Il Pd propone di istituire un contributo di solidarietà a carico di chi dichiara un reddito sopra gli 80 mila euro. La proposta e stata presentata dal gruppo democratico alla Camera e prevede una tassa progressiva che avrebbe valore per i redditi degli anni 2020 e 2021 e porterebbe nelle casse dello Stato, alla ricerca di risorse in funzione anti-crisi, circa 1,3 miliardi di euro da distribuire alle famiglie in difficoltà.
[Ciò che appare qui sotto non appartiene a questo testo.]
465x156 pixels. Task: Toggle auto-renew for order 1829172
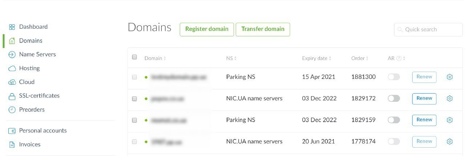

Fermamente contrarie le reazioni non solo delle opposizioni, che parlano di una vera e propria tassa patrimoniale, ma anche di alcune parti della maggioranza, come Movimento 5 Stelle e Italia Viva di Matteo Renzi.

Chi e quanto si pagherebbe per il contributo di solidarietà proposto dal Pd

La proposta avanzata dal gruppo Pd nasce dalla considerazione, illustrata dal capogruppo alla Camera, Graziano Delrio e dal capogruppo in Commissione Bilancio, Fabio Melilli, che la crisi economica scatenata dall’emergenza sanitaria ha prodotto una crescita esponenziale di famiglie in difficoltà che spesso “non hanno risorse sufficienti per provvedere all’acquisto nemmeno dei beni di prima necessità”. Per aiutare queste famiglie non possono bastare i 400 milioni già messi in campo dal Governo per la distribuzione di buoni spesa e pacchi alimentari, come segnalato dai sindaci, chiamati a fronteggiare la mole di richieste.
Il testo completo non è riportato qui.